Exposure outside the area of the primary beam occurs from internal scatter. We demonstrated that using Pb Shielding in CT was statistically non-significant in minimising internal scatter. There was however a 2.0% reduction recorded in data with Pb Shielding, which was attributed to the absorption of scattered radiation from the head and gantry of the CT unit. Similarly, a study assessing the application of Pb Shielding for chest CT examination observed a reduction in the dose outside of the scan field, although the reduction was minimal [17]. Breast skin dose reductions were reported when Pb Shielding was employed for CT examinations of the brain, abdomen-pelvis, liver dynamic, lumbar spine, and neck. The reduction in breast skin dose with the use of Pb Shielding, due to its proximity to the exposed area and the absorption of scattered radiation from the head and gantry of the CT unit is widely recommended and reported in literature [19, 20].

This study demonstrated that internal scatter levels measured with Pb and without Pb Shielding was higher closest to the exposed area and decreased distant from it. Chung et al. [18] confirmed an inverse square law relation during CT when entrance surface doses were investigated. The entrance surface doses closest to the primary radiated area were greater than those in distant areas. The geometry of radiation is particularly important in determining the scatter exposure of an organ. It is essential to emphasise that internal scatter is the primary contributor to the radiation dose to radiosensitive tissues. The exposure to CT radiation from the primary beam is influenced by scatter radiation from the head and gantry, spreading to other secondary areas. The intensity of external scatter decreases as the distance from its source increases. Additionally, the larger the volume of tissue, the more internal scatter occurs. Most of the exposure outside the primary beam area comes from internal scatter. It is essential to note that external shielding does not reduce internal scatter. Internal scatter is a significant source of radiation exposure for sensitive tissues, particularly those deep within the body. Therefore, shielding is less effective when the scatter source is within a patient’s body.

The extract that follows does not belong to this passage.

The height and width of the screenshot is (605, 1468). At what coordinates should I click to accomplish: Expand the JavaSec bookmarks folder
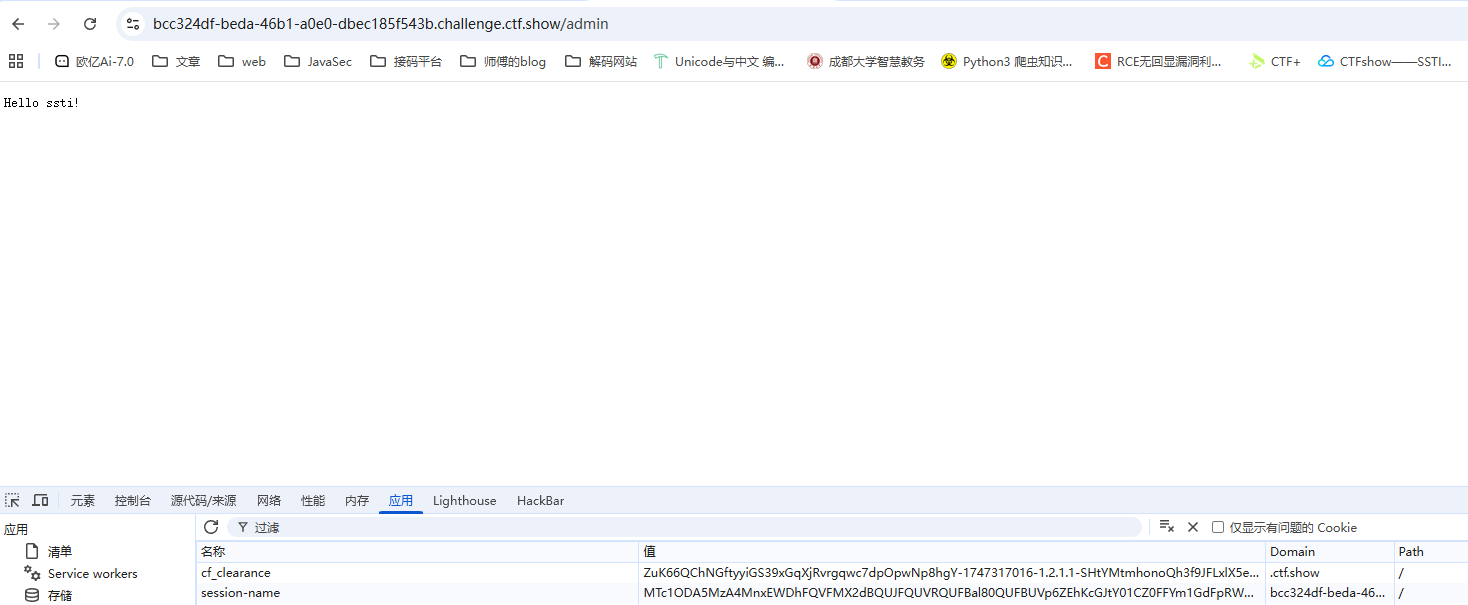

The levels of internal scatter for the CT abdomen differ when Pb Shielding is applied, compared to when Pb shielding is absent. However, the abdomen contains a peritoneal cavity consisting of soft tissue organs, with only the spine providing a bony structure. Hsieh et al. [21] showed that the effective doses of kidney-ureter-bladder, intravenous urography and abdominal CT were 0.22, 1.51, and 8.21–9.27 mSv respectively where the CT yielded the highest effective dose. The chest, on the other hand, is filled with air due to the presence of lungs and has a thinner bony structure from the ribs. Therefore, there is minimal attenuation, and only a low radiation-absorbed dose is received. The brain has a small area of view and thinner cranial bones, requiring less dose for penetration.

A limitation of our study was the use anthropomorphic phantom to study internal scatter, as it does not fully replicate the radiation scatter that can occur in actual human bodies with organic tissues. The phantom also simulates an average human size, but skinny and obese patients may yield different radiation dose estimates. Another limitation is the use of only 0.35 mm equivalent Pb and no other thicknesses. However, the authors believe that the internal scatter reduction and no difference with Pb and without Pb Shielding will still be seen with actual human tissue and other Pb equivalent thicknesses, hence the use of the RANDO phantom and 0.35 mm equivalent Pb was acceptable.

5 Conclusion

This study wanted to investigate internal scatter in CT examinations using an anthropomorphic phantom. The study’s findings revealed that areas that were distant from the exposed area had lower internal scatter levels than those closer to it. The internal scatter levels throughout the CT examinations of the brain, chest, abdomen and pelvis exhibited no significant difference, regardless of whether Pb Shielding was used or not. This was in agreement with the AAPM positional statement. The internal scatter, was however dependent on the thickness of the RANDO phantom.